Scientists have isolated an HIV-1 strain that reportedly can confer resistance to most or all nucleoside reverse transcriptase inhibitors. Their study, published in the Nov. 15 issue of the Journal of Clinical Investigation, isolated 14 strains of HIV-1 containing a six-basepair insert in the reverse transcriptase gene. The strains were present in 10 of 1,045 HIV patients genotyped between August 1997 and July 1998. The authors note that the finding poses problems for treatment strategies in patients with the mutation.

Abstract While many point mutations in the HIV-1 reverse transcriptase (RT) confer resistance to antiretroviral drugs, inserts or deletions in this gene have not been previously characterised. In this report, 14 RT inhibitor-treated patients were found to have HIV-1 strains possessing a 6-basepair insert between codons 69 and 70 of the RT gene. Known drug resistance mutations were also observed in these strains, with T215Y appearing in all strains. Genotypic analysis indicated that the inserts had substantial nucleotide variability that resulted in relatively restricted sets of amino acid sequences. Linkage of patients' treatment histories with longitudinal sequencing data showed that insert strains appeared during drug regimens containing ddI or ddC, with prior or concurrent AZT treatment. Drug susceptibility tests of recombinant patient isolates showed reduced susceptibility to nearly all nucleoside RT inhibitors. Site-directed mutagenesis studies confirmed the role of the inserts alone in conferring reduced susceptibility to most RT inhibitors. The addition of AZT-associated drug resistance mutations further increased the range and magnitude of resistance. These results establish that inserts, like point mutations, are selected in vivo during antiretroviral therapy and provide resistance to multiple nucleoside analogues.

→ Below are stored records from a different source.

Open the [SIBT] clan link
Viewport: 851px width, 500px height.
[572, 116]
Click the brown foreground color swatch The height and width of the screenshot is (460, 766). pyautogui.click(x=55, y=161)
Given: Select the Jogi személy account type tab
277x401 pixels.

Ref: Winters MA, Coolley KL, Girard YA, Levee DJ, Hamdan H, Shafer RW, Katzenstein DA, and Merigan TC. A 6-basepair insert in the reverse transcriptase gene of human immunodeficiency virus type 1 confers resistance to multiple nucleoside inhibitors. Journal of Clinical Investigation 1998 Nov 15;102:1769-1775.

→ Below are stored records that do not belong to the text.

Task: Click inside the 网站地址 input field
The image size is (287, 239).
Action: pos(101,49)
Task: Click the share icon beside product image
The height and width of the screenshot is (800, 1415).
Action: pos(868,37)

Management of patients with resistance to multiple nucleoside analogues is a real problem. Most have also been exposed to PI's and NNRTI's so have only one remaining class - the nucleoTIDE analogues. Adefovir or PMPA may have some activity on some of these backgrounds but would obviously need support for any durable effect. Access to more experimental compounds such as T-20 should be explored as well as recycling nucleosides with hydroxyurea to formulate novel combinations.

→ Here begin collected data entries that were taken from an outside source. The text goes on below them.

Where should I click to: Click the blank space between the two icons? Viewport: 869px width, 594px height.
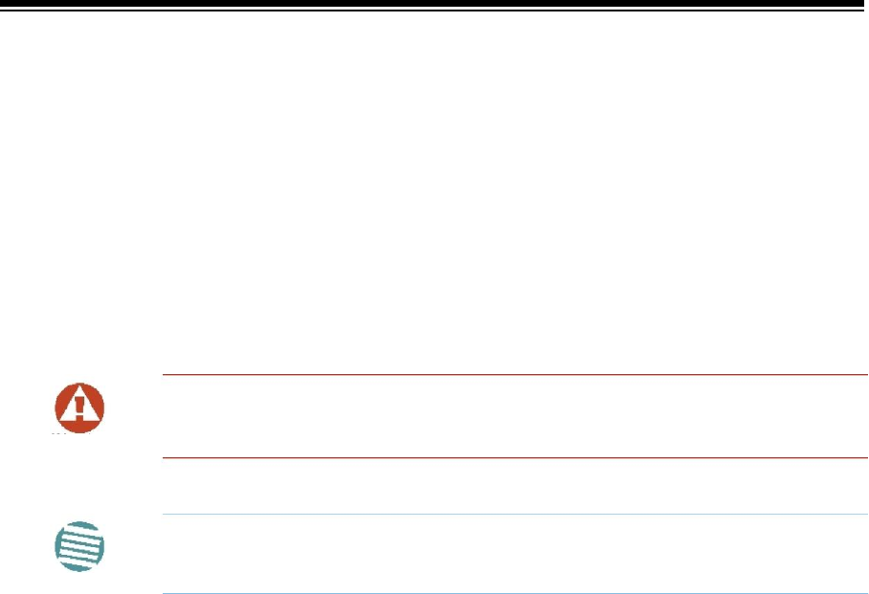[x=79, y=477]
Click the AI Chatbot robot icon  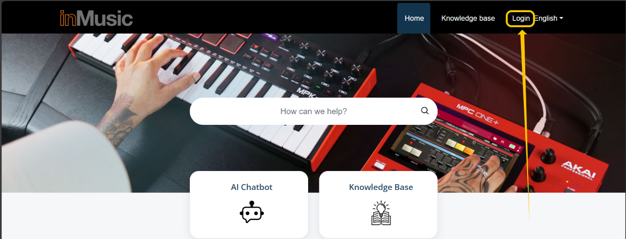point(252,212)
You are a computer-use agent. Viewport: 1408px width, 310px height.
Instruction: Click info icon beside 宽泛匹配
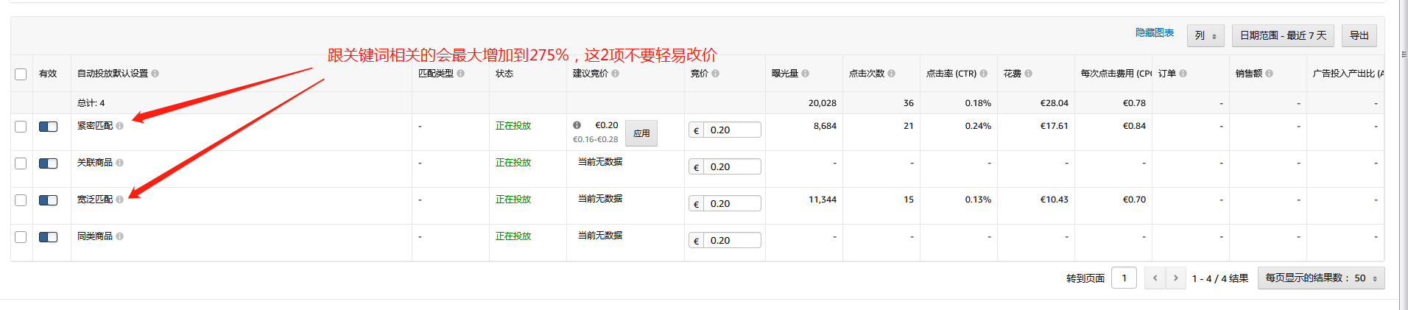tap(120, 200)
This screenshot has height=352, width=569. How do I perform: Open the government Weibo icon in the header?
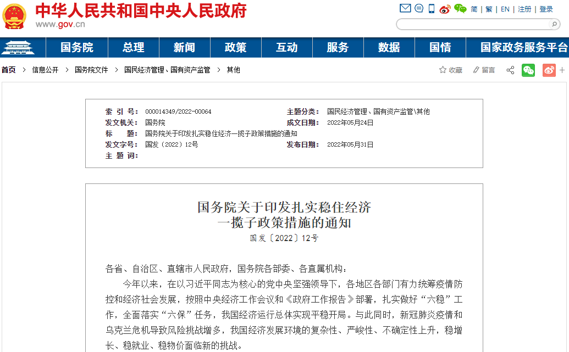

New mutations or sets of mutations are emerging so the reported 3.5% here looks likely to be an underestimate of what will be faced in clinical practice. What needs further understanding is which nucleosides select for these backgrounds most readily so that they would not be so readily used in earlier combinations. It may only reflect more widespread use of a longer duration - but current data strongly suggests that zidovudine associated genotypic mutations are a key element in the multiply nucleoside resistant HIV characterised so far.